Alla stregua del criterio dell'identificazione dell'ambito delle materie, oggetto della competenza normativa regionale, in base al contenuto proprio di esse ed alla conseguente stretta inerenza delle misure adottate dalla regione (Cfr. Corte Costituzionale 7 giugno 1962 n. 46), alla stessa Corte è apparso chiaro che appartiene alla competenza primaria della Regione Trentino - Alto Adige regolare la "promozione e lo sviluppo della cooperazione" e che la legge n. 49-85 considerato il suo oggetto e confrontatolo con quello riservato alla competenza della Regione suddetta - ne viola, con gli artt. 1 - 14, 17, 20 e 23, la competenza normativa primaria.

Dall'impostazione data al problema, risulta chiaro che le citate norme (compreso l'art. 14 nella parte in cui regola il diritto di prelazione da parte del gestore dell'azienda, una volta definitone il contenuto pubblicistico e la finalità di elidere o attenuare le conseguenze della situazione precaria delle imprese) sono state caducate nella loro interezza e non possono ricevere applicazione, nemmeno parziale, nel territorio della Regione Trentino - Alto Adige. Una volta che le norme in esame non sono "vigenti" nel territorio della Regione Trentino - Alto Adige, un ulteriore problema di costituzionalità delle stesse, sotto altri profili, non ha neppure modo di porsi, posto che, comunque essa fosse risolta, non potrebbe condurre all'applicazione di quelle norme, esclusa "a monte" dalle ragioni contenute nella sentenza n. 165-86; ne' l'esercizio del potere legislativo escluso della Regione, negativamente o positivamente, è, nella fattispecie in esame, sindacabile, consideratamente anche quell'esercizio è oggetto di scelte discrezionali del legislatore regionale, non certo irragionevoli se tengono conto delle esigenze locali, la cui valutazione è ad esso rimessa, trattandosi di materie le quali non possono subire invasioni da parte della norma statale.

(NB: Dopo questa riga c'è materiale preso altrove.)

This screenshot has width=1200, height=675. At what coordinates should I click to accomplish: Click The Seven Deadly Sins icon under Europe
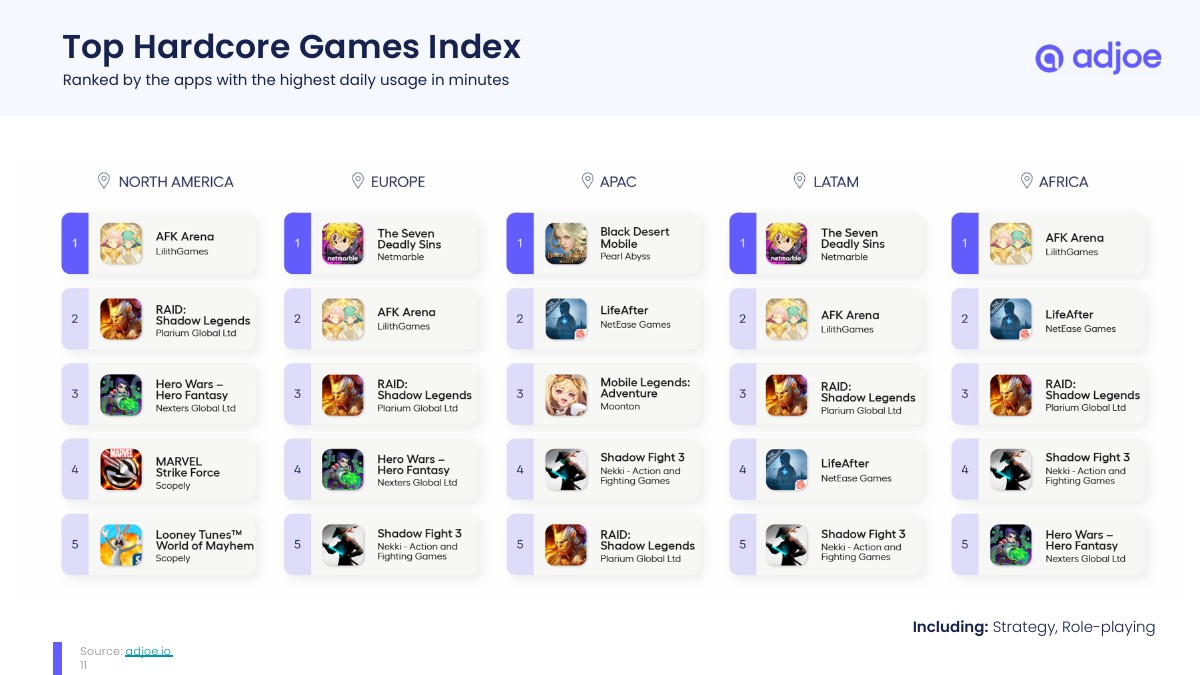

Deve quindi concludersi che l'art. 14 della l. statale n. 49-85, a seguito della sentenza della Corte Costituzionale n. 165-85, non trova applicazione nel territorio della Regione Trentino - Alto Adige, anche nella parte in cui attribuisce alle cooperative, costituite per le finalità di cui allo stesso articolo, il diritto di prelazione nell'acquisto delle aziende precedentemente da esse gestite, con la conseguenza che tale diritto non può essere fatto valere nei confronti dell'aggiudicatario degli stessi beni in sede di vendita fallimentare.

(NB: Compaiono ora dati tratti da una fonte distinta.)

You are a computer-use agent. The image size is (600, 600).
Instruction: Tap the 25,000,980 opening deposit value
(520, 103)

Rimangono assorbite le successive censure, con le quali si deduce la falsa applicazione dell'art. 3 cost., la violazione del più vote citato art. 14, sia perché la prelazione non sarebbe comunque esercitabile nelle vendite coattive ne' per quelle che abbiano oggetto singoli beni.

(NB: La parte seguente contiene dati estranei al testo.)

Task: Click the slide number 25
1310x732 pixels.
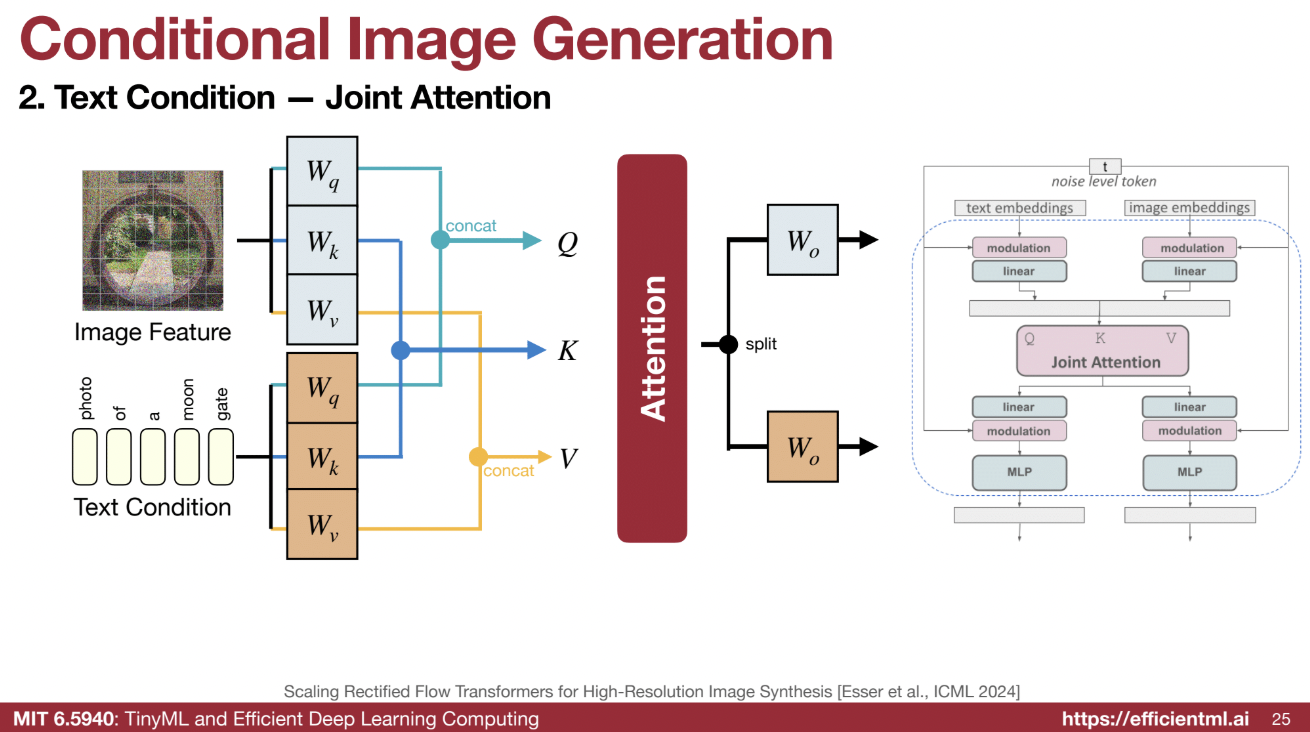Action: [x=1280, y=719]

Pertanto, accolto il primo motivo del ricorso e dichiarati assorbiti gli altri, il provvedimento impugnato va cassato con rinvio al Tribunale di Trento, in altra composizione.

Avvalendosi della facoltà prevista dall'ultimo comma dell'art.385 C.P.C., la Corte ritiene di dovere provvedere sulle spese di questa fase compensandole, in quanto ricorrono giusti motivi.

P.Q.M.

La Corte accoglie il primo motivo del ricorso e dichiara assorbiti gli altri. Cassa il provvedimento impugnato e rinvia al Tribunale di Trento in altra composizione.

Compensa le spese del giudizio di Cassazione.

Così deciso in Roma il 18 maggio 1993.